++++ Given records ++++

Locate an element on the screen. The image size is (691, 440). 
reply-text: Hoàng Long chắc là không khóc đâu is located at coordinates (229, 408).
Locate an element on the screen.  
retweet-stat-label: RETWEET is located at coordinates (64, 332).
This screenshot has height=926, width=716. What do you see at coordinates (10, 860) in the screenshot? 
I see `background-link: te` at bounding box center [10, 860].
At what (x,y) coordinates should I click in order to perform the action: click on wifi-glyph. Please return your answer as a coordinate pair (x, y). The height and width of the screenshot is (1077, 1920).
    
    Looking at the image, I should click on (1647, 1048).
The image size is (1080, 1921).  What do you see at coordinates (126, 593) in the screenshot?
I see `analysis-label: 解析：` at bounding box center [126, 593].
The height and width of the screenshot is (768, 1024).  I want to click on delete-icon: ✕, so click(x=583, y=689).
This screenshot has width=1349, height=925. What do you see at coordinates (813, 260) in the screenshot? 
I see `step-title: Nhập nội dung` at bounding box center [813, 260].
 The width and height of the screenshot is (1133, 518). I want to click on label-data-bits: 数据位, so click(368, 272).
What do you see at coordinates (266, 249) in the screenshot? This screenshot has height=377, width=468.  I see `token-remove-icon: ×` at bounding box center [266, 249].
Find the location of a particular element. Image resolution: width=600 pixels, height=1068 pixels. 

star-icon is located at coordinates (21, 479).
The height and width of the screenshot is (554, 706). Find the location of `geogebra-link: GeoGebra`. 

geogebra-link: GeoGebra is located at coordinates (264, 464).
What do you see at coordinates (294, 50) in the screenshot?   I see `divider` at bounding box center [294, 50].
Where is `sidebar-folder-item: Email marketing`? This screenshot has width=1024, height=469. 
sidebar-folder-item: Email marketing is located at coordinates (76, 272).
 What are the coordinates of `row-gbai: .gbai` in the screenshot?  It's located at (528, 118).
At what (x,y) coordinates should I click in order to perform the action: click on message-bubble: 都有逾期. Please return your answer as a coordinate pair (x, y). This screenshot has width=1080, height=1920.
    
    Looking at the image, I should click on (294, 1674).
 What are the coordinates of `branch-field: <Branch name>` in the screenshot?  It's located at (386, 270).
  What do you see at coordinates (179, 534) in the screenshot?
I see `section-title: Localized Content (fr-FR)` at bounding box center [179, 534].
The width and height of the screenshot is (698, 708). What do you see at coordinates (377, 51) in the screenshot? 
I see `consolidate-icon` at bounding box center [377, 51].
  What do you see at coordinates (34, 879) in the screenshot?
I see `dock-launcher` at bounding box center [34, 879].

++++

Problem details >>
Rewrite all of the records, replacing "coordinate pair" with "point" wherever it occurs and leaving every other character unchanged.

Exercise answer >>
Locate an element on the screen. The image size is (691, 440). 
reply-text: Hoàng Long chắc là không khóc đâu is located at coordinates (229, 408).
Locate an element on the screen.  
retweet-stat-label: RETWEET is located at coordinates (64, 332).
This screenshot has height=926, width=716. What do you see at coordinates (10, 860) in the screenshot? 
I see `background-link: te` at bounding box center [10, 860].
At what (x,y) coordinates should I click in order to perform the action: click on wifi-glyph. Please return your answer as a point (x, y). The height and width of the screenshot is (1077, 1920).
    
    Looking at the image, I should click on (1647, 1048).
The image size is (1080, 1921).  What do you see at coordinates (126, 593) in the screenshot?
I see `analysis-label: 解析：` at bounding box center [126, 593].
The height and width of the screenshot is (768, 1024).  I want to click on delete-icon: ✕, so click(x=583, y=689).
This screenshot has width=1349, height=925. What do you see at coordinates (813, 260) in the screenshot? 
I see `step-title: Nhập nội dung` at bounding box center [813, 260].
 The width and height of the screenshot is (1133, 518). I want to click on label-data-bits: 数据位, so click(368, 272).
What do you see at coordinates (266, 249) in the screenshot? This screenshot has height=377, width=468.  I see `token-remove-icon: ×` at bounding box center [266, 249].
Find the location of a particular element. Image resolution: width=600 pixels, height=1068 pixels. 

star-icon is located at coordinates (21, 479).
The height and width of the screenshot is (554, 706). Find the location of `geogebra-link: GeoGebra`. 

geogebra-link: GeoGebra is located at coordinates (264, 464).
What do you see at coordinates (294, 50) in the screenshot?   I see `divider` at bounding box center [294, 50].
Where is `sidebar-folder-item: Email marketing`? This screenshot has width=1024, height=469. 
sidebar-folder-item: Email marketing is located at coordinates (76, 272).
 What are the coordinates of `row-gbai: .gbai` in the screenshot?  It's located at (528, 118).
At what (x,y) coordinates should I click in order to perform the action: click on message-bubble: 都有逾期. Please return your answer as a point (x, y). This screenshot has width=1080, height=1920.
    
    Looking at the image, I should click on (294, 1674).
 What are the coordinates of `branch-field: <Branch name>` in the screenshot?  It's located at (386, 270).
  What do you see at coordinates (179, 534) in the screenshot?
I see `section-title: Localized Content (fr-FR)` at bounding box center [179, 534].
The width and height of the screenshot is (698, 708). What do you see at coordinates (377, 51) in the screenshot? 
I see `consolidate-icon` at bounding box center [377, 51].
  What do you see at coordinates (34, 879) in the screenshot?
I see `dock-launcher` at bounding box center [34, 879].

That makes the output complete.